# Required action
This task calls for copying every line of the records that includes the word "computer".

(Stored items)
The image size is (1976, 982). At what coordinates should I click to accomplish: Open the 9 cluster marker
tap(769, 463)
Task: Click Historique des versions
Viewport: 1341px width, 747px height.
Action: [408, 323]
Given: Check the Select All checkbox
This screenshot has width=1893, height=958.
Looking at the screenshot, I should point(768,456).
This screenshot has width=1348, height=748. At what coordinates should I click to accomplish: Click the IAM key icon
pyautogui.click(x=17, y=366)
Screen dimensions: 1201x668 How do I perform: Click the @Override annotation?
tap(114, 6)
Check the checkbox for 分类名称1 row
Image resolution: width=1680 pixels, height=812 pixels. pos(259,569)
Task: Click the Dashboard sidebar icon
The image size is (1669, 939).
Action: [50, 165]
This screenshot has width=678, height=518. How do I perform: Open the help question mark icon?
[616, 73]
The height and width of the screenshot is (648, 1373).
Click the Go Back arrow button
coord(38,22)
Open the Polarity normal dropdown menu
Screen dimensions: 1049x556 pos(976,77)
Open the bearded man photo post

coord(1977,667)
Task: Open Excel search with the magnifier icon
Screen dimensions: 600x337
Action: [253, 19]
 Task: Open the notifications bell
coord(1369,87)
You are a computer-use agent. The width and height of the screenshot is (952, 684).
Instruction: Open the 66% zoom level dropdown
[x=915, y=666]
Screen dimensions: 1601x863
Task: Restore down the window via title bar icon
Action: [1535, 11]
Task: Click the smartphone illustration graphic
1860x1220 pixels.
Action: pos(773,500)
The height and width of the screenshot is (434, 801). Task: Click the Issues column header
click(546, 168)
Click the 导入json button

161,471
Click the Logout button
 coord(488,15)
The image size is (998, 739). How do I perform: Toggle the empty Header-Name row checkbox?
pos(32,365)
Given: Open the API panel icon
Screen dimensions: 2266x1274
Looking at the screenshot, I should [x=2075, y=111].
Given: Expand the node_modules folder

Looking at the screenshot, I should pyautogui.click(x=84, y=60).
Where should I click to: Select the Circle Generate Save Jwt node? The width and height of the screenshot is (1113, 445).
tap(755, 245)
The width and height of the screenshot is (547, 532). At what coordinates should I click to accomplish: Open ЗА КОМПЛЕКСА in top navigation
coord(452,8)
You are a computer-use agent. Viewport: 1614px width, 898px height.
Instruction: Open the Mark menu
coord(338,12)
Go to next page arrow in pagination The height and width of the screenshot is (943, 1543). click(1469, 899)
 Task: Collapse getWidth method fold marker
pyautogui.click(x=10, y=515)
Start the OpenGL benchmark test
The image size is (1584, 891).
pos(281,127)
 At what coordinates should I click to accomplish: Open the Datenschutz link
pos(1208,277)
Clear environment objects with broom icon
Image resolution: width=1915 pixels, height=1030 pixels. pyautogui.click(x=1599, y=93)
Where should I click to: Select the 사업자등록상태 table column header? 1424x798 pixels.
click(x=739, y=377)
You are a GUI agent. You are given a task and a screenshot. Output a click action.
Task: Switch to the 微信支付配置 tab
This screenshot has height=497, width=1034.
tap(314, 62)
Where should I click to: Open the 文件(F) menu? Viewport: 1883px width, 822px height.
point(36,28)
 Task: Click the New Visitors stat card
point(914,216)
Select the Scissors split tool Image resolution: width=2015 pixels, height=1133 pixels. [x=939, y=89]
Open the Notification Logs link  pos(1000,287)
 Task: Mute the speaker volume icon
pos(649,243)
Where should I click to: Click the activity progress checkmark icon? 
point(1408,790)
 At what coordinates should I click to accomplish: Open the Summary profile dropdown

# Exercise answer
You are a computer-use agent. The width and height of the screenshot is (952, 684).
You are a computer-use agent. Viewport: 1614px width, 898px height.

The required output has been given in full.